Here the job is to transcribe only the lines from the one containing "Open the 作者主页批量提取 tab" through the last line below, exactly as written; please leave out pictures.

(Records for the exercise Opens)

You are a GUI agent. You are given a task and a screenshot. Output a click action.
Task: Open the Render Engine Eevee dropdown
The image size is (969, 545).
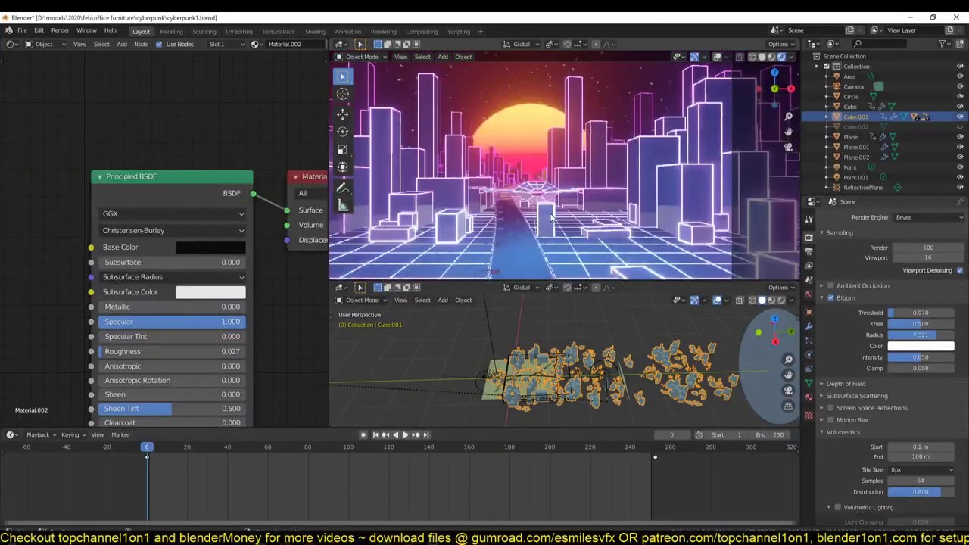point(928,217)
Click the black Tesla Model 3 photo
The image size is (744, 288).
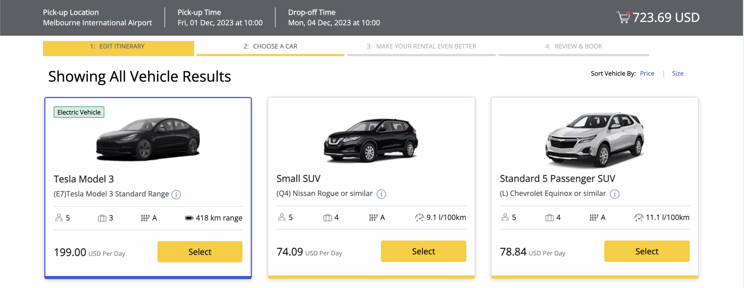(x=148, y=139)
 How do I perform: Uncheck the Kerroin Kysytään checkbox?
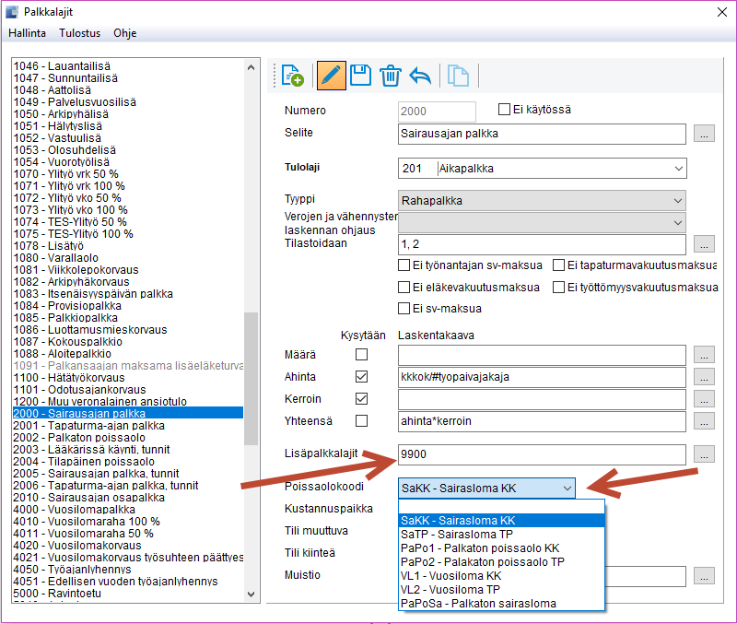click(x=361, y=399)
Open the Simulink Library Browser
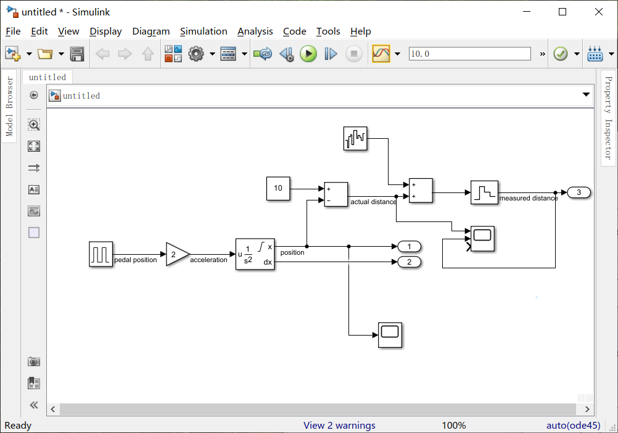 [173, 53]
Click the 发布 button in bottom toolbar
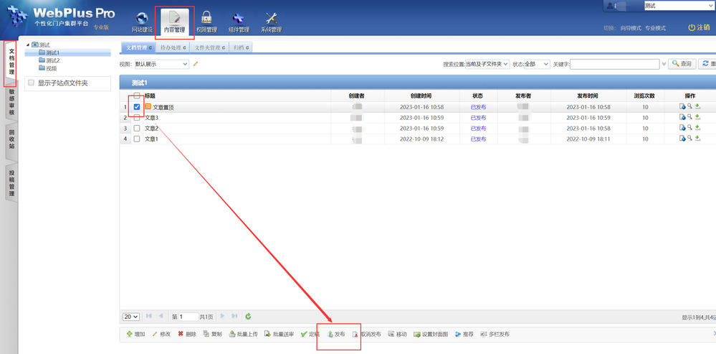 point(337,335)
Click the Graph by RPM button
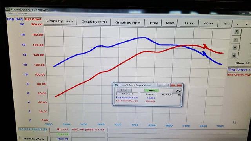Viewport: 251px width, 141px height. pyautogui.click(x=128, y=22)
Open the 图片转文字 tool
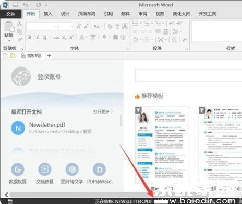 click(x=72, y=169)
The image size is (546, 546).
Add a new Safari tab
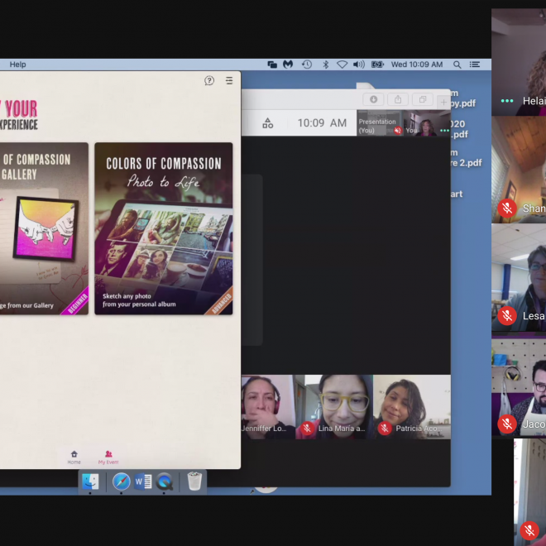pyautogui.click(x=443, y=102)
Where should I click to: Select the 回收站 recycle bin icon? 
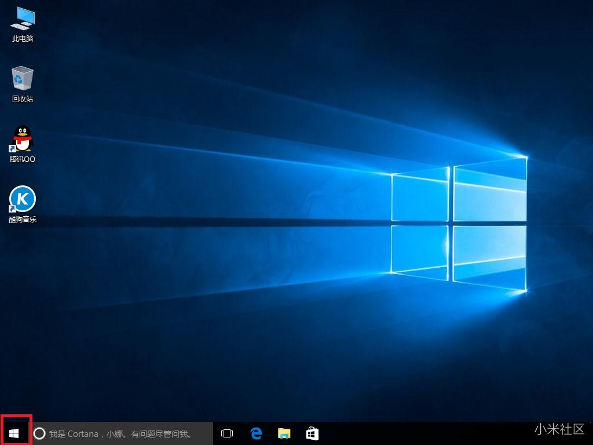[x=22, y=78]
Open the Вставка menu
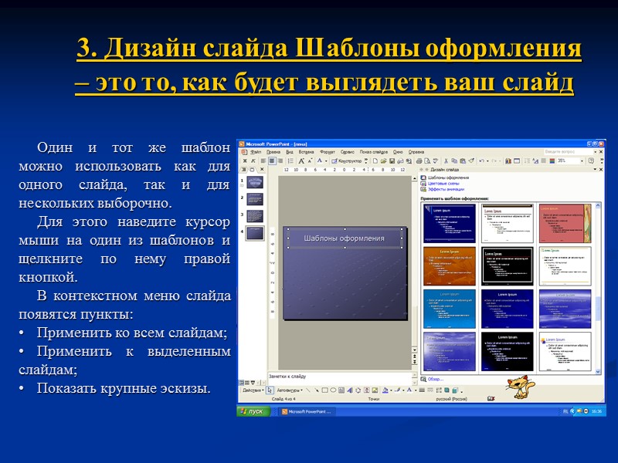This screenshot has height=463, width=618. click(x=306, y=151)
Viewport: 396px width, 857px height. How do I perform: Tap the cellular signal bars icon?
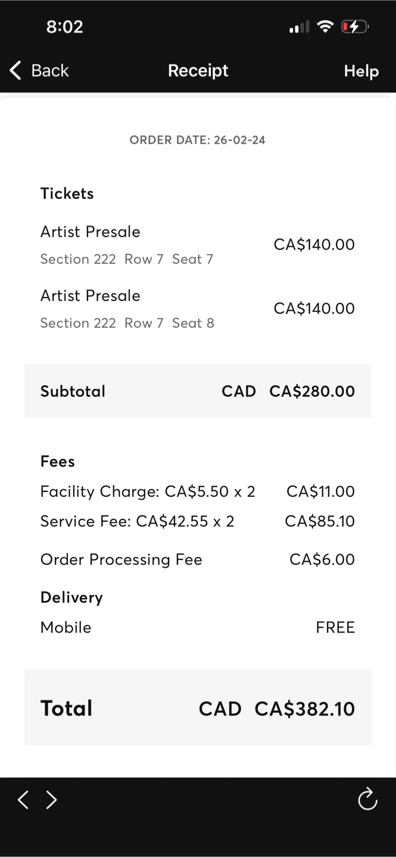click(x=299, y=27)
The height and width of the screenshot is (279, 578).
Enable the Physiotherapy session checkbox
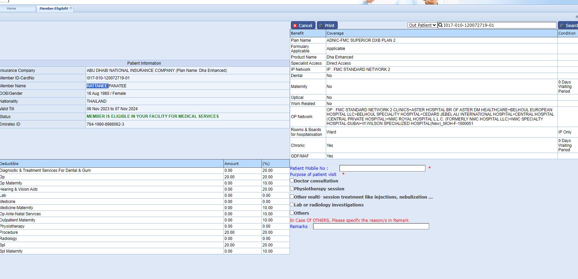coord(292,188)
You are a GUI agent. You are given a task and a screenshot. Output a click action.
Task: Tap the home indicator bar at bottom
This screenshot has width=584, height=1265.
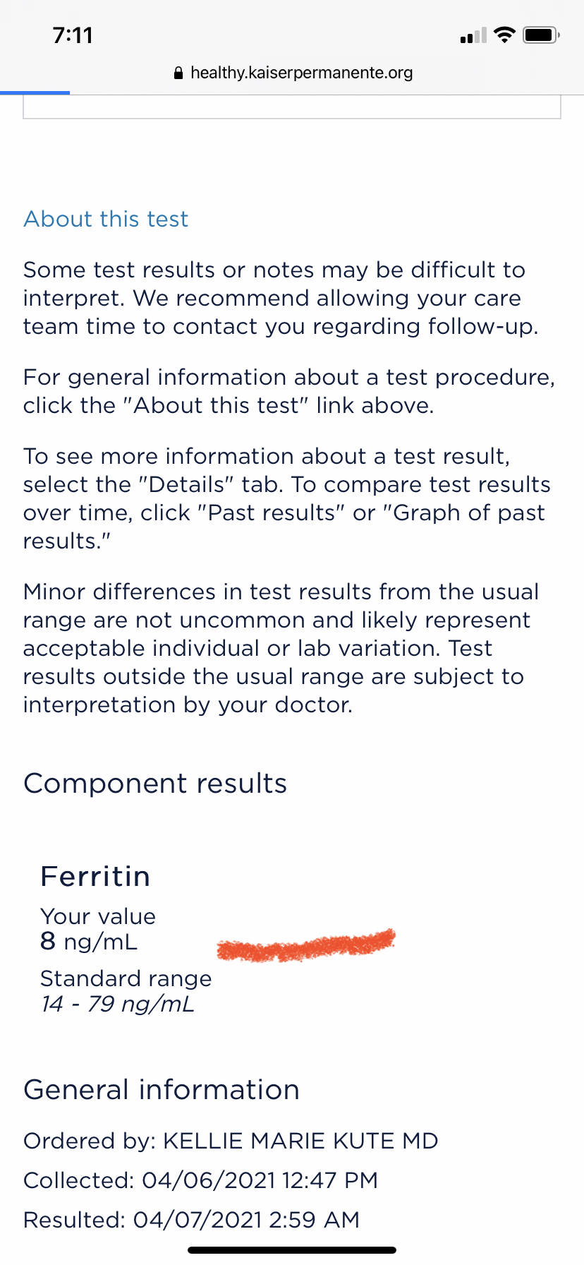292,1250
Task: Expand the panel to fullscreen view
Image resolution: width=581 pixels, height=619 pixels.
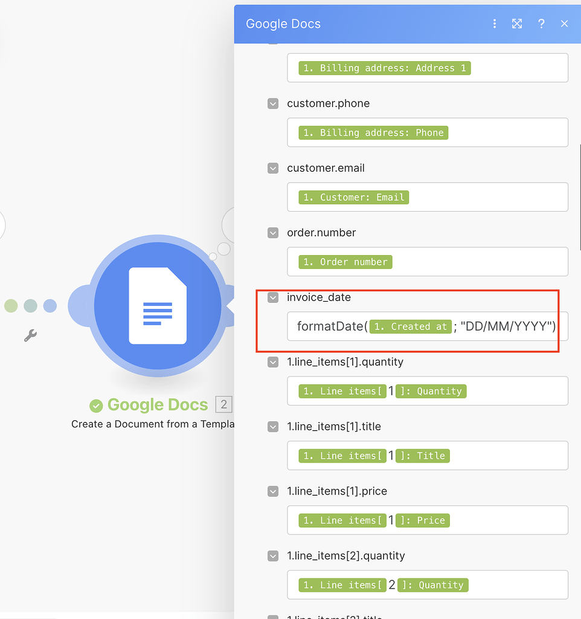Action: (517, 24)
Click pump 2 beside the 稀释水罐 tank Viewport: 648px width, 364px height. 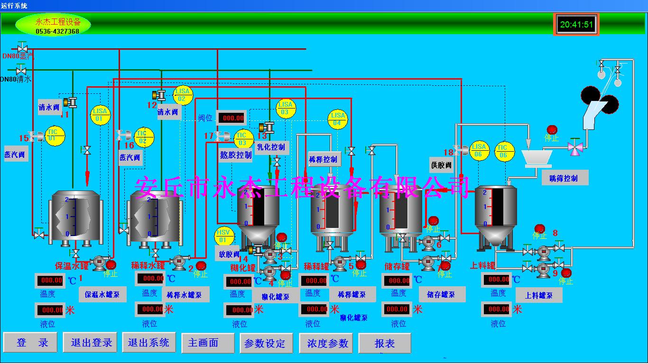179,262
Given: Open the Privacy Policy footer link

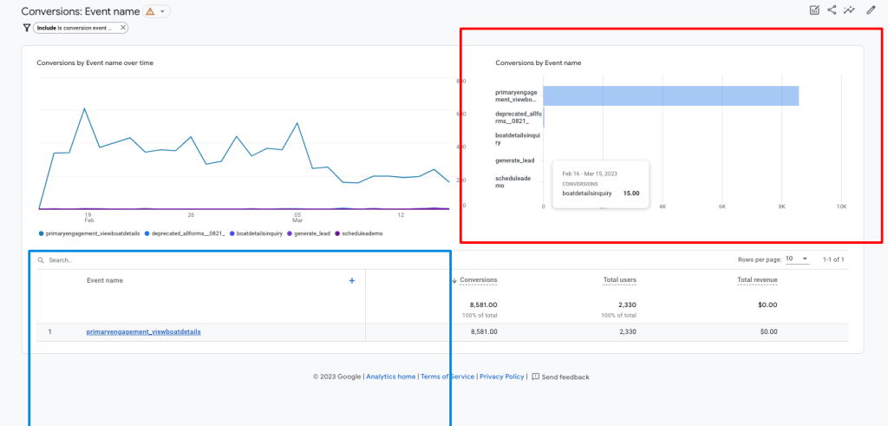Looking at the screenshot, I should pos(501,377).
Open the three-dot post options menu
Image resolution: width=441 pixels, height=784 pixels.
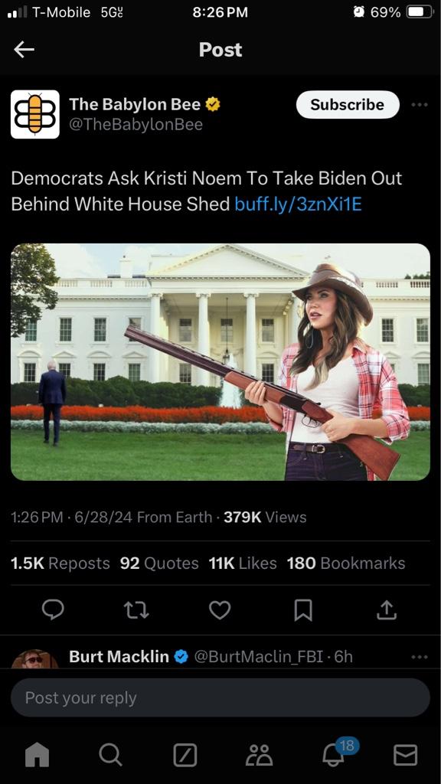[x=419, y=105]
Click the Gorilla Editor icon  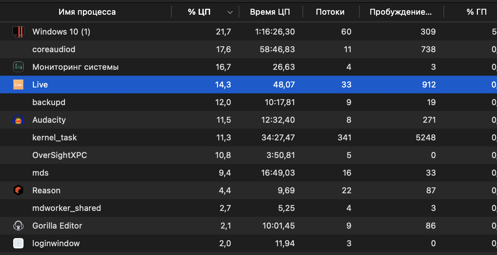[x=18, y=226]
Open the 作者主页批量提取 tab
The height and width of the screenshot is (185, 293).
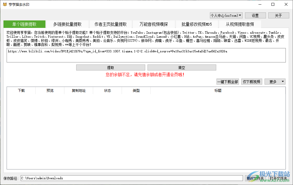click(110, 24)
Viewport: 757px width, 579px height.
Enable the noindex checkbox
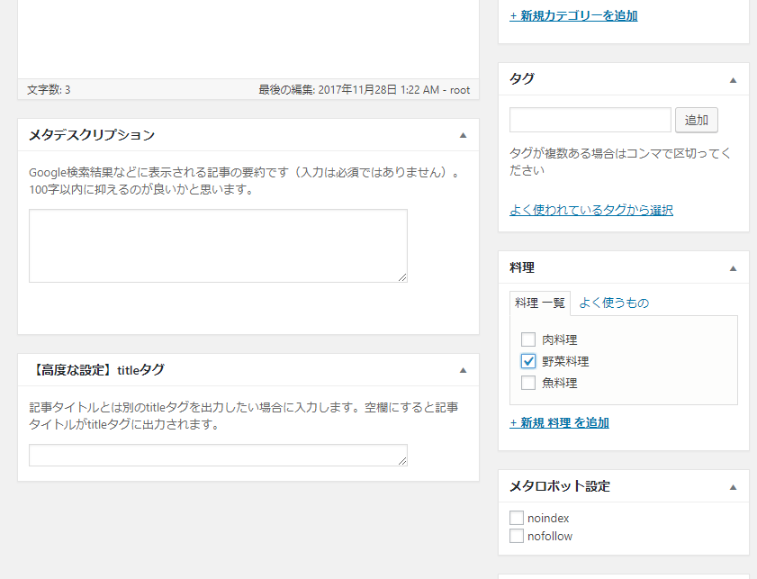pos(517,519)
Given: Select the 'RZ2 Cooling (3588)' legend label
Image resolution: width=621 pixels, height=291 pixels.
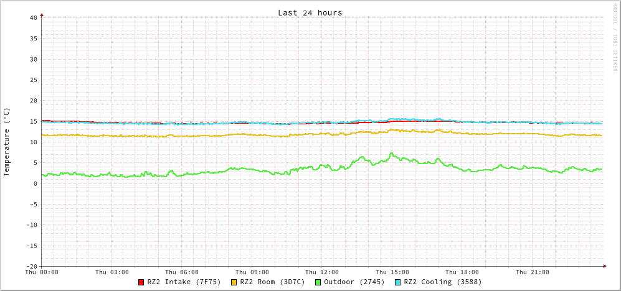Looking at the screenshot, I should pos(442,282).
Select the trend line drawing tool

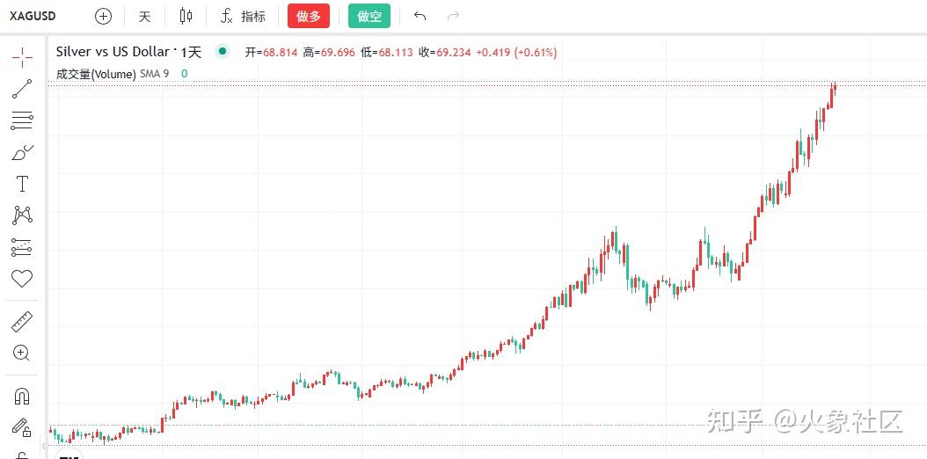(x=22, y=88)
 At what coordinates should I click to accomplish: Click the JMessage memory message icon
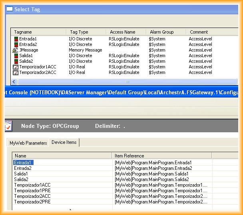click(16, 50)
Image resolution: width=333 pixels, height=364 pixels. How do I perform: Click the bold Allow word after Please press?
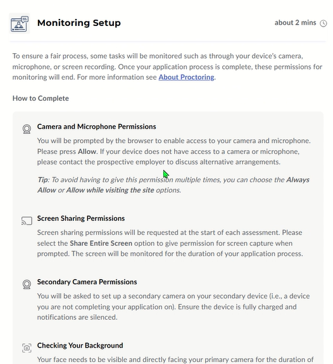[x=87, y=151]
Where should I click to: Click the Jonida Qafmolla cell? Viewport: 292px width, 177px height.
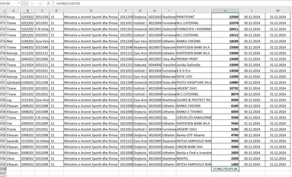[x=194, y=65]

(Records for the exercise Closes)

The completed task:
Open the 作者主页批量提取 tab
The height and width of the screenshot is (185, 293).
click(110, 24)
Viewport: 757px width, 579px height.
Enable the noindex checkbox
pos(517,519)
Given: Select the 'RZ2 Cooling (3588)' legend label
Image resolution: width=621 pixels, height=291 pixels.
Looking at the screenshot, I should pos(442,282).
Select the trend line drawing tool

(x=22, y=88)
 At what coordinates should I click to accomplish: Click the JMessage memory message icon
click(16, 50)
Image resolution: width=333 pixels, height=364 pixels. How do I perform: Click the bold Allow word after Please press?
[x=87, y=151]
Where should I click to: Click the Jonida Qafmolla cell? Viewport: 292px width, 177px height.
[x=194, y=65]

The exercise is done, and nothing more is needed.